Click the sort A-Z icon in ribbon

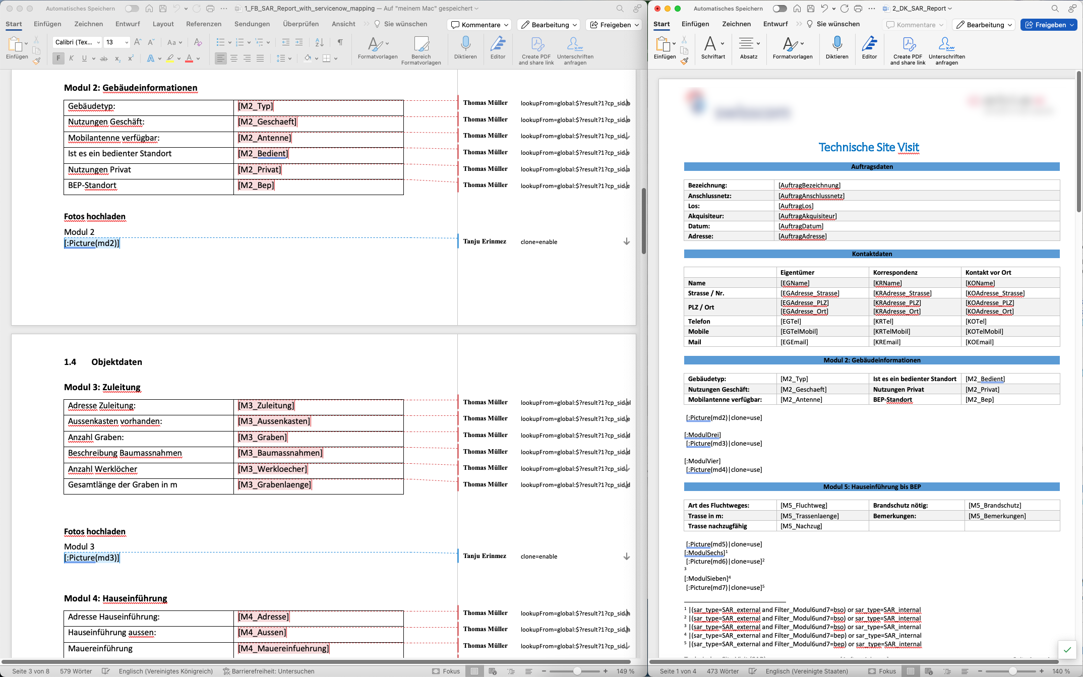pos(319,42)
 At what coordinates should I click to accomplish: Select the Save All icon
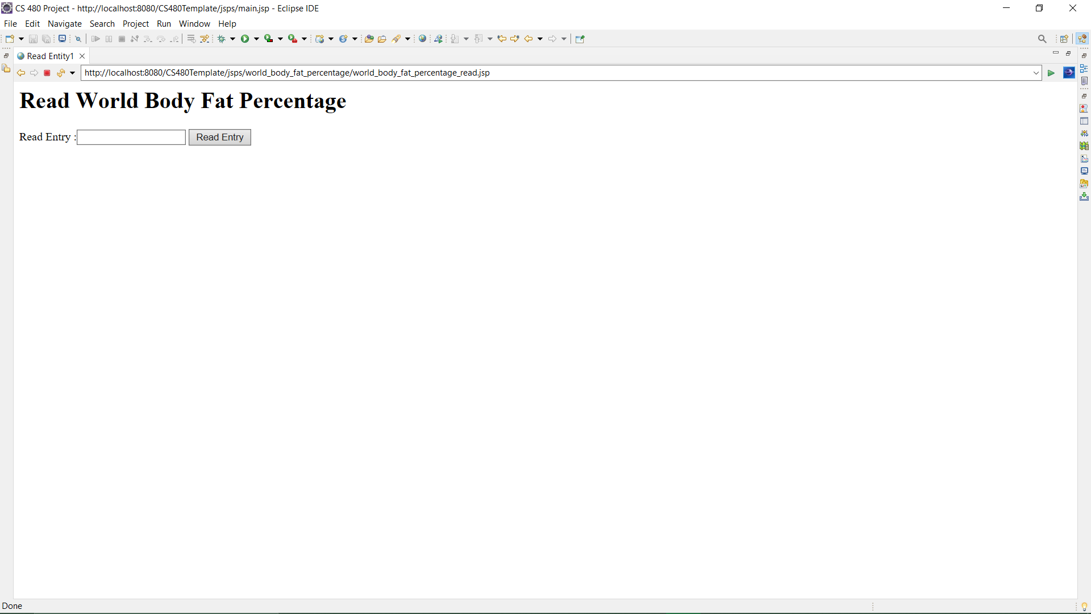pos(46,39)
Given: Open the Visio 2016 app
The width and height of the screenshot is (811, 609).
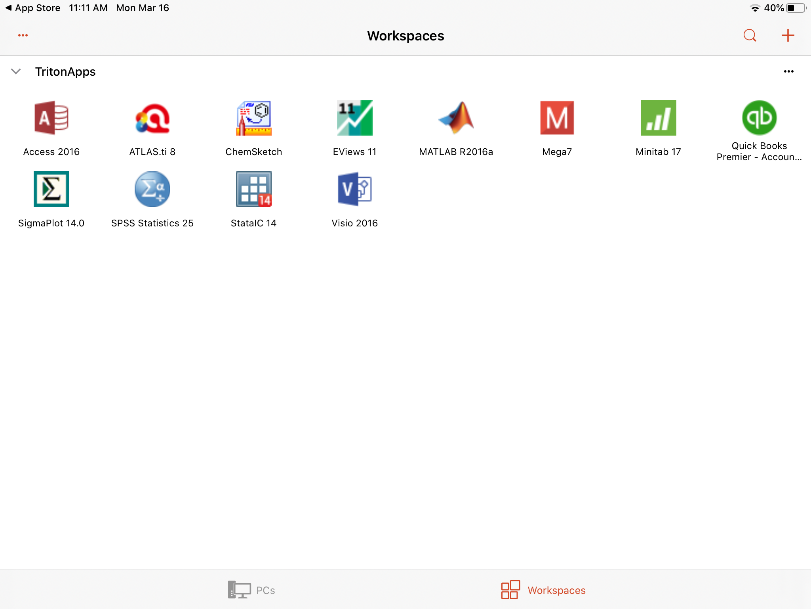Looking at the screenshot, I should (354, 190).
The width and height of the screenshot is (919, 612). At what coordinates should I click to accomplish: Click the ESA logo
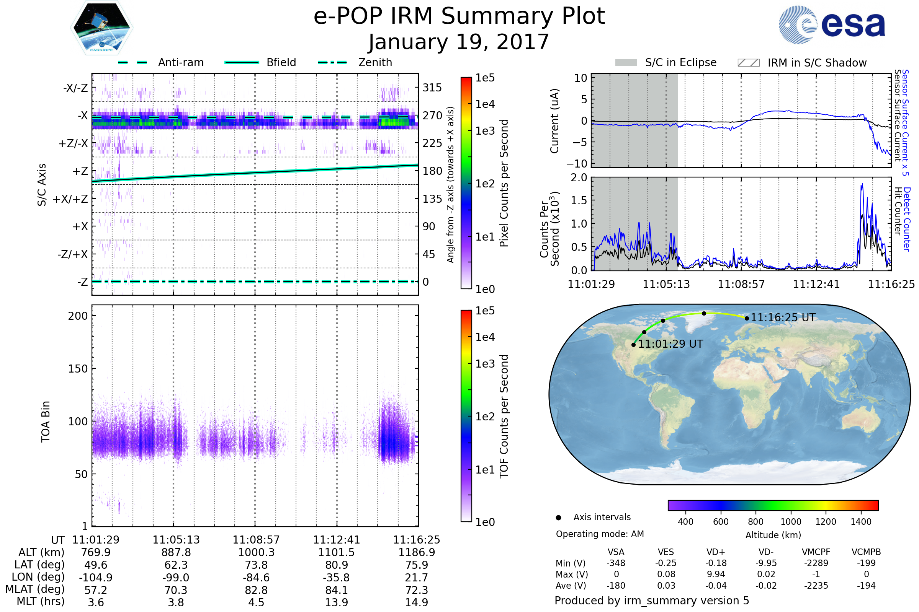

* ACTIVITY *
Return every entry unchanged and skip the pictures.

* PROBLEM SOLUTION *
Click the sort A-Z icon in ribbon

pos(319,42)
 At what coordinates should I click to accomplish: Select the Save All icon
pos(46,39)
Given: Open the Visio 2016 app
The width and height of the screenshot is (811, 609).
Looking at the screenshot, I should (354, 190).
The width and height of the screenshot is (919, 612). At what coordinates should I click to accomplish: Click the ESA logo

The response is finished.